We will use Flask as the interface to interact with the ML model, predicting whether a given URL is suspicious or safe.

Testing - Stage 9

To start testing and verify if our model works, save the script and start Flask with the following command:

1
python3 predict_urls.py

Now, to test a URL with our model, send a POST request to http://127.0.0.1:5000/predict with a JSON payload containing the URL we want to predict, using curl.

1
curl -X POST http://127.0.0.1:5000/predict -H "Content-Type: application/json" -d '{"url":"http://example.com"}'

Let’s test with the first 5 URLs from Openphish’s feed of today (11/07/2024):

image__031

Nice, and against 5 legitimate websites that I used today:

image__032

Amazing, our model seems to work very well. But is it really?

Future Work and Improvements

Let’s check the importance of each feature for our model’s prediction process:

graph

As we can see, HTTP_check, url_length, number_of_www and the whois features have a significant impact in our model’s decision.
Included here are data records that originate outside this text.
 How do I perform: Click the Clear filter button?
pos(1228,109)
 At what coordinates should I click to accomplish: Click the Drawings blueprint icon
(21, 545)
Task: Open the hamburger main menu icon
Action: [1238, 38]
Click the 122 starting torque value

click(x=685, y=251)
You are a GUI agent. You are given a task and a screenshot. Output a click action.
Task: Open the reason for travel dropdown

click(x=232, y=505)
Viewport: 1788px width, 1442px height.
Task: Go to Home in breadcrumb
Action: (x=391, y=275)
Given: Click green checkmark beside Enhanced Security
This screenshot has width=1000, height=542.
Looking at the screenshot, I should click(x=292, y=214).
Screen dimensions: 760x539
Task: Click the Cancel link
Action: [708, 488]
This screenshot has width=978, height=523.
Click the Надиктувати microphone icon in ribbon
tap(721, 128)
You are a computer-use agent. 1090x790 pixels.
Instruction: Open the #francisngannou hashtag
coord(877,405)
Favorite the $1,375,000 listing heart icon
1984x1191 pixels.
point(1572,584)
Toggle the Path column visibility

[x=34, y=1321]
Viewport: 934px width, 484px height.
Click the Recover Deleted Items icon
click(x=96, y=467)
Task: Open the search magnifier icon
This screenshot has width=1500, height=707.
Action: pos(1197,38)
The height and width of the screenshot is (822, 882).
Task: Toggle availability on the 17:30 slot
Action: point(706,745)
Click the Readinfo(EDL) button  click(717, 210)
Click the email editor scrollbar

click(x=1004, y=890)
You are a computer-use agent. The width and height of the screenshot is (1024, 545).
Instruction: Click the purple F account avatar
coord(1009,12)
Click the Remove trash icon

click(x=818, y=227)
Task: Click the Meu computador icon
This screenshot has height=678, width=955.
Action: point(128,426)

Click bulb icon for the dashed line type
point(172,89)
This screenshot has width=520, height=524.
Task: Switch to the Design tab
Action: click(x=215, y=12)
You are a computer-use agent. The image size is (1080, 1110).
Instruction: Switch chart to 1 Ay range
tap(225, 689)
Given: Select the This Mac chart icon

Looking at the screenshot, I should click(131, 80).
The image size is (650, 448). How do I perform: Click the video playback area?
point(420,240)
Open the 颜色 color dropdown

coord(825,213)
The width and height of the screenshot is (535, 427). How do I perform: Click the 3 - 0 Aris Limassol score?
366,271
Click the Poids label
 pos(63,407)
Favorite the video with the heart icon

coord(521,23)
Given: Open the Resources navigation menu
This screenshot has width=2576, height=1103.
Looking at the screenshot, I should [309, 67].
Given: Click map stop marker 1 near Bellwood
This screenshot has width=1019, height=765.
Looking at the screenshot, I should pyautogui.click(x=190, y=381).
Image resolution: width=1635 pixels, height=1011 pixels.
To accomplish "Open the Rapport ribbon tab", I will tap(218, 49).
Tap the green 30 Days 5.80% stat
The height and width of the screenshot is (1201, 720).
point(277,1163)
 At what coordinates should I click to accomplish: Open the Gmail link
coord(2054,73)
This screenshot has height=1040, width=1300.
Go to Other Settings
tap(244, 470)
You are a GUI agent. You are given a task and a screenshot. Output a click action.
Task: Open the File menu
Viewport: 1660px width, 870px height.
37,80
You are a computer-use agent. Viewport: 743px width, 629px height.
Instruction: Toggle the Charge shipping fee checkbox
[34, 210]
Although these are important features for verifying the credibility of a URL, they might not be enough.

For example, if we run this blog URL against our prediction model, it is flagged as “Suspicious”. This might be due to its recent registration, low expiration date, no “www”, etc.

image__033

A couple of points to consider to prevent these false positives in the future:

  • Small dataset: 16800 urls is a small dataset, which could lead to an underfit model;
  • Not enough features extracted: We could extract content (Href, Link, Media, Form, CSS, Favicon) and nslookup features next time.

Final Thoughts

What a ride, from knowing nothing about ML to building a model for a task like malicious URL prediction. This project was an amazing opportunity to develop my research capabilities and Python coding skills (even though ChatGPT helped a lot 😁). However, the job isn’t done, and I intend to make some adjustments to the model to enhance its efficiency. Who knows, maybe I’ll start looking into Neural Networks next!

This post is licensed under CC BY 4.0 by the author.